First results from the GOODS NICMOS survey, the largest Hubble Space
Telescope program ever led from outside of the United States, reveal
how the most massive galaxies in the early Universe assembled to form
the most massive objects in the Universe today. Dr. Chris Conselice
from the University of Nottingham will present the results at the
European Week of Astronomy and Space Science at the University of
Hertfordshire on Wednesday 22nd April.
The observations are part of the Great Observatories Origins Deep
Survey (GOODS), a campaign that is using NASA’s Spitzer, Hubble and
Chandra space telescopes together with ESA’s XMM Newton X-ray
observatory to study the most distant Universe. A team of scientists
from six countries used the NICMOS near infrared camera on the Hubble
Space Telescope to carry out the deepest ever survey of its type at
near infrared wavelengths. Early results show that the most massive
galaxies, which have masses roughly 10 times larger than the Milky
Way, were involved in significant levels of galaxy mergers and
interactions when the Universe was just 2-3 billion years old.
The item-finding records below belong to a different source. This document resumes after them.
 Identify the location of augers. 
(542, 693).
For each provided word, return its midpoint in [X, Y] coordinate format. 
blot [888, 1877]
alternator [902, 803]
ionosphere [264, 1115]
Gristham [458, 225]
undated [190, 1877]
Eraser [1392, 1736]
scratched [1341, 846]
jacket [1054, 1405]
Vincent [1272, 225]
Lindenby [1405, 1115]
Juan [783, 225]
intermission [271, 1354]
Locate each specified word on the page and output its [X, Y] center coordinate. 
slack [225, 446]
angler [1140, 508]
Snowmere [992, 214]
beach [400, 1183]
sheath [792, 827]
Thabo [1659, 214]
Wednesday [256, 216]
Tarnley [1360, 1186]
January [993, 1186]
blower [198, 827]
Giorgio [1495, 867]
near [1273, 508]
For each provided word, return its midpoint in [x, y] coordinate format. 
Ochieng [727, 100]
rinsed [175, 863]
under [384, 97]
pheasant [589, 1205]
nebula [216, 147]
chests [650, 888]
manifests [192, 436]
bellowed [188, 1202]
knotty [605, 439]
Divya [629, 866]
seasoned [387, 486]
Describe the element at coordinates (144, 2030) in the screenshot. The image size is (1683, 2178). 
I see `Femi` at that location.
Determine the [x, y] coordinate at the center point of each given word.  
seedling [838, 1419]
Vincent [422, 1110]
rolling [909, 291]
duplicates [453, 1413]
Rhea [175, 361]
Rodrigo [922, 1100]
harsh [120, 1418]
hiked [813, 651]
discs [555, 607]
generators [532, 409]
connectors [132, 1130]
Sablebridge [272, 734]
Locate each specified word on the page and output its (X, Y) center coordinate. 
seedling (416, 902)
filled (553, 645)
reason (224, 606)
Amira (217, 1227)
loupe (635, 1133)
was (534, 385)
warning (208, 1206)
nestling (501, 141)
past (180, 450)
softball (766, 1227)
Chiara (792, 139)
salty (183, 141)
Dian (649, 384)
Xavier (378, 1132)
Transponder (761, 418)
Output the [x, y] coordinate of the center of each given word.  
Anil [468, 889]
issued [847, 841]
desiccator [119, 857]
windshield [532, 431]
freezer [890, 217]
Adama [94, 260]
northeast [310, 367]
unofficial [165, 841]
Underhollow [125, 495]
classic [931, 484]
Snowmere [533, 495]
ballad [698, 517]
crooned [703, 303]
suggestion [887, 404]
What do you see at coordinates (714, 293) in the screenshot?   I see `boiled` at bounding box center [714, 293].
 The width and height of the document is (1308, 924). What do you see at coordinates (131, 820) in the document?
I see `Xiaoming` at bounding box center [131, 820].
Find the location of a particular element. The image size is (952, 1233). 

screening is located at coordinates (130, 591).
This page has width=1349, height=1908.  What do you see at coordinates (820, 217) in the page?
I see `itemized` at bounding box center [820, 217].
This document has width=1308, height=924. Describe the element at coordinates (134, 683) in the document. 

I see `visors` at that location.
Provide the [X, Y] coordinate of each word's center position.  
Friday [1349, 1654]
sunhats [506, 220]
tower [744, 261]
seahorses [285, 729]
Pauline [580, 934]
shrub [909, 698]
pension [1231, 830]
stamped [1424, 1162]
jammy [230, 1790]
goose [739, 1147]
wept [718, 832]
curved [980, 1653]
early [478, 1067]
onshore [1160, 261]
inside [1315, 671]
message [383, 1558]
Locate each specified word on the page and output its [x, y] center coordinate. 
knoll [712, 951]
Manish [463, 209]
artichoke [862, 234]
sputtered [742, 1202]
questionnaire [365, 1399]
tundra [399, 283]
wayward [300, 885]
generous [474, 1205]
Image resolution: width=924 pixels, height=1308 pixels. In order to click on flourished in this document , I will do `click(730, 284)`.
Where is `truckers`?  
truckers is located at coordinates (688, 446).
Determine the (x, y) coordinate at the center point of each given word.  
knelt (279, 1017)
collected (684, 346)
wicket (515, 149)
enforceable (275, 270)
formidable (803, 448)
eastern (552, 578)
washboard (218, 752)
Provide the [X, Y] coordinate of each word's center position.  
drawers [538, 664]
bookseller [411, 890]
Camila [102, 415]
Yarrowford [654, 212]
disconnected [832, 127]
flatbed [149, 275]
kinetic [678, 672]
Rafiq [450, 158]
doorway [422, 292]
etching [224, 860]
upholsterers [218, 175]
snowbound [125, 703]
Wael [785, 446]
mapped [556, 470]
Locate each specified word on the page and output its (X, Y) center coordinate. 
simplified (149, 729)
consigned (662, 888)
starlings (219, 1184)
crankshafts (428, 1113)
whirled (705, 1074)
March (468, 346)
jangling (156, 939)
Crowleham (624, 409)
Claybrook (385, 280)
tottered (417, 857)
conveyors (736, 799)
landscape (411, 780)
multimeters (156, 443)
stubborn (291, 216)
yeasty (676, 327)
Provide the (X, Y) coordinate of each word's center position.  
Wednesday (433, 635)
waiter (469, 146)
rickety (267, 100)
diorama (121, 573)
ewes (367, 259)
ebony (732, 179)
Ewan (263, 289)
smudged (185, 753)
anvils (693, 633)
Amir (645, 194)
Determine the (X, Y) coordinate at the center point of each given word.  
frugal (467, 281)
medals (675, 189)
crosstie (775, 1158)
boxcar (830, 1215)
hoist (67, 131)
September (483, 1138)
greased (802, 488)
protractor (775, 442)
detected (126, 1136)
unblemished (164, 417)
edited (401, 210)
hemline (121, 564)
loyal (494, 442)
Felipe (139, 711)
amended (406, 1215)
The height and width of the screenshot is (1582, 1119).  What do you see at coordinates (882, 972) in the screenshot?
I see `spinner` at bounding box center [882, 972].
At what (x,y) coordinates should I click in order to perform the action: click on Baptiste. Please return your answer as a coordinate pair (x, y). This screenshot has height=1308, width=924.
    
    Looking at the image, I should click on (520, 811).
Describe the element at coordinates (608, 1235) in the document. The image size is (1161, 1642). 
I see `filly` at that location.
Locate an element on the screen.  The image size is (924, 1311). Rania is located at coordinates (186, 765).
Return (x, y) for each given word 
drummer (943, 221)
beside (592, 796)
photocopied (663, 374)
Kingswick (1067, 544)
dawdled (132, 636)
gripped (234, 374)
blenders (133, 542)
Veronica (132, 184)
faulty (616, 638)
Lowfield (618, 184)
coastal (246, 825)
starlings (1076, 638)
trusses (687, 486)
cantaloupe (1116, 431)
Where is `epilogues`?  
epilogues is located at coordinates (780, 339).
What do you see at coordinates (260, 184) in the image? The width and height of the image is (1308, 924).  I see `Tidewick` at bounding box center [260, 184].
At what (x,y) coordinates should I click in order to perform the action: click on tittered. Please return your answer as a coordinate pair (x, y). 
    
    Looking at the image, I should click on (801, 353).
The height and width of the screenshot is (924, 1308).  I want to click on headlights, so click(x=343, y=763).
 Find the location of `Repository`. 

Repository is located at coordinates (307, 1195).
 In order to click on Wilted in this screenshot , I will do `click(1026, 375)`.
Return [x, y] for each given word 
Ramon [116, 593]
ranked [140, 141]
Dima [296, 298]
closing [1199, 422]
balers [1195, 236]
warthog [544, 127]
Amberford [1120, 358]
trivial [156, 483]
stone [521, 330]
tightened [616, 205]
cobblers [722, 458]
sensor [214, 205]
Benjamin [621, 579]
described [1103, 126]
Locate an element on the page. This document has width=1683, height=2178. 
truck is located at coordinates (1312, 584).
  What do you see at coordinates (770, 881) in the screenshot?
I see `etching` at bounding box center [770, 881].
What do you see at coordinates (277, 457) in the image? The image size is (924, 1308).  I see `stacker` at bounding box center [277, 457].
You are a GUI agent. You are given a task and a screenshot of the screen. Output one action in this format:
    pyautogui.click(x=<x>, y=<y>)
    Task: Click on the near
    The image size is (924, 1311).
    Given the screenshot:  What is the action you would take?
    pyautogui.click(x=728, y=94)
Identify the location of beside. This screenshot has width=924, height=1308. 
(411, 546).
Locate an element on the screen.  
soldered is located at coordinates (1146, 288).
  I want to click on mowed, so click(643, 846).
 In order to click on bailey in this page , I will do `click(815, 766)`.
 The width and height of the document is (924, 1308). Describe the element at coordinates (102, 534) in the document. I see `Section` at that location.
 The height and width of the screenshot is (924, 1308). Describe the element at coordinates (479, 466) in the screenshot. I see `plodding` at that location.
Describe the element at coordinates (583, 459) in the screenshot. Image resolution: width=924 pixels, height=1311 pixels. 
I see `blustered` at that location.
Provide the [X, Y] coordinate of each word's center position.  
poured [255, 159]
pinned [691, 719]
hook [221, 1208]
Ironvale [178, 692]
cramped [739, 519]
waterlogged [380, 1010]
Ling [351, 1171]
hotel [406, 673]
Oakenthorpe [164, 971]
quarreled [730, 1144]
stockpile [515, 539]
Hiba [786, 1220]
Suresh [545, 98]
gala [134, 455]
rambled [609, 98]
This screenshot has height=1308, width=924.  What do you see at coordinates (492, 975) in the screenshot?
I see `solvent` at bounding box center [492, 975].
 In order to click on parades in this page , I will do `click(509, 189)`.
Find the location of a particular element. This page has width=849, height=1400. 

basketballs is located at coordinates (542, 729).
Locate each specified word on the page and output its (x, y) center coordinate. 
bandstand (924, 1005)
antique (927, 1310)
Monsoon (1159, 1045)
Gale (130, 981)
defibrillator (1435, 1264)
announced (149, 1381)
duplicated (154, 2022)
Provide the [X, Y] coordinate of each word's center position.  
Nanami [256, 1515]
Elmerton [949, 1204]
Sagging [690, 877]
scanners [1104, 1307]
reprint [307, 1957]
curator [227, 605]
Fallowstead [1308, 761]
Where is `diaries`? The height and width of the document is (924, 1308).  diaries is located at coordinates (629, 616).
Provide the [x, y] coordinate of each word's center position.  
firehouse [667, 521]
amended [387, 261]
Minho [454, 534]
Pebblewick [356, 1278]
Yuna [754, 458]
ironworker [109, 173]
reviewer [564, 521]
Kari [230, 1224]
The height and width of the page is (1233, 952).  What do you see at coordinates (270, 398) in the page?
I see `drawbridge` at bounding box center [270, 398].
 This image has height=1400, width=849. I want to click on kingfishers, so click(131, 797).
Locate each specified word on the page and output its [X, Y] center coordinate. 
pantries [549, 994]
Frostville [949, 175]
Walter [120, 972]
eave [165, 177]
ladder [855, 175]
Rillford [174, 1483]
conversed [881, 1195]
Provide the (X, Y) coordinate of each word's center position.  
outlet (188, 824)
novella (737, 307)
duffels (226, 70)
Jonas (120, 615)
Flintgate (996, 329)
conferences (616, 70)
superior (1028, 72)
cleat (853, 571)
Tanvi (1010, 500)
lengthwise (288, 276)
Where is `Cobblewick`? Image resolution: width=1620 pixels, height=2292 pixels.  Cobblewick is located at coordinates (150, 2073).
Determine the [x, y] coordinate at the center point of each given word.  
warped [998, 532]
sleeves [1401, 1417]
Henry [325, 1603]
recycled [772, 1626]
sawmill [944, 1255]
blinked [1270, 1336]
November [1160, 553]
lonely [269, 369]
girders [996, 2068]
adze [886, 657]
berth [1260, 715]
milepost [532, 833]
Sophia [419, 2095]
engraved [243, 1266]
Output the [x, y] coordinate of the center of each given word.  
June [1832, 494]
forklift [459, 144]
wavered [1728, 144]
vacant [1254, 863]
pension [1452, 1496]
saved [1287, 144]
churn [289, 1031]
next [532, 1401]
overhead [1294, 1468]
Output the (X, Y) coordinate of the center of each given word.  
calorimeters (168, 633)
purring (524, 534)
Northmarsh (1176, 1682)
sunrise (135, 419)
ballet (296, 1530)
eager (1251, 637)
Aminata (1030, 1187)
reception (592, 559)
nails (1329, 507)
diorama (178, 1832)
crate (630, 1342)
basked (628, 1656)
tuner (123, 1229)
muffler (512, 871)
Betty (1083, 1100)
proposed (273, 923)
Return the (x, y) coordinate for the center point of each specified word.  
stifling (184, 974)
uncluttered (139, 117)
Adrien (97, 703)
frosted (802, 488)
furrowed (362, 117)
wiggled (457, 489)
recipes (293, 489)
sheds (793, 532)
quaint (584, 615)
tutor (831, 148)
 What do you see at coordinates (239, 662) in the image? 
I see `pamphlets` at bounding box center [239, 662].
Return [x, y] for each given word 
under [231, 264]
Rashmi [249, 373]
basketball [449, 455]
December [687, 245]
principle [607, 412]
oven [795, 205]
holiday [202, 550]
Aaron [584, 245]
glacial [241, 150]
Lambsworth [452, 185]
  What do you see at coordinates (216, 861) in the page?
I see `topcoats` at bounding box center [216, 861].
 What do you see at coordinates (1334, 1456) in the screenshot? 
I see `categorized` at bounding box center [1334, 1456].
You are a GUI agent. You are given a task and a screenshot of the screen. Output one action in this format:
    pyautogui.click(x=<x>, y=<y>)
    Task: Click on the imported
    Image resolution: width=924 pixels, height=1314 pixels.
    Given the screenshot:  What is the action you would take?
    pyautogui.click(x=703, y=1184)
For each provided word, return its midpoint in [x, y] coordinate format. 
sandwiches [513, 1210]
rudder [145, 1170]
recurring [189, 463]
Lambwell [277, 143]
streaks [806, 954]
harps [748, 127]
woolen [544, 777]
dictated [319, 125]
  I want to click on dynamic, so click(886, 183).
“As almost all of these massive galaxies are invisible in the optical
wavelengths, this is the first time that most of them have been
observed,” said Dr. Conselice, who is the Principal Investigator for
the survey. “To assess the level of interaction and mergers between
the massive galaxies, we searched for galaxies in pairs, close enough
to each other to merge within a given time-scale. While the galaxies
are very massive and at first sight may appear fully formed, the
results show that they have experienced an average of two significant
merging events during their life-times.”
The GOODS NICMOS results show that these galaxies did not form in a
simple collapse in the early universe, but that their formation is
more gradual over the course of the Universe’s evolution, taking about
5 billion years.
Dr. Conselice said, “The findings support a basic prediction of the
dominant model of the Universe, known as Cold Dark Matter, so they
reveal not only how the most massive galaxies are forming, but also
that the model that’s been developed to describe the Universe, based
on the distribution of galaxies that we’ve observed overall, applies
in its basic form to galaxy formation.”
The preliminary results are based on a paper led by PhD student Asa
Bluck at the University of Nottingham.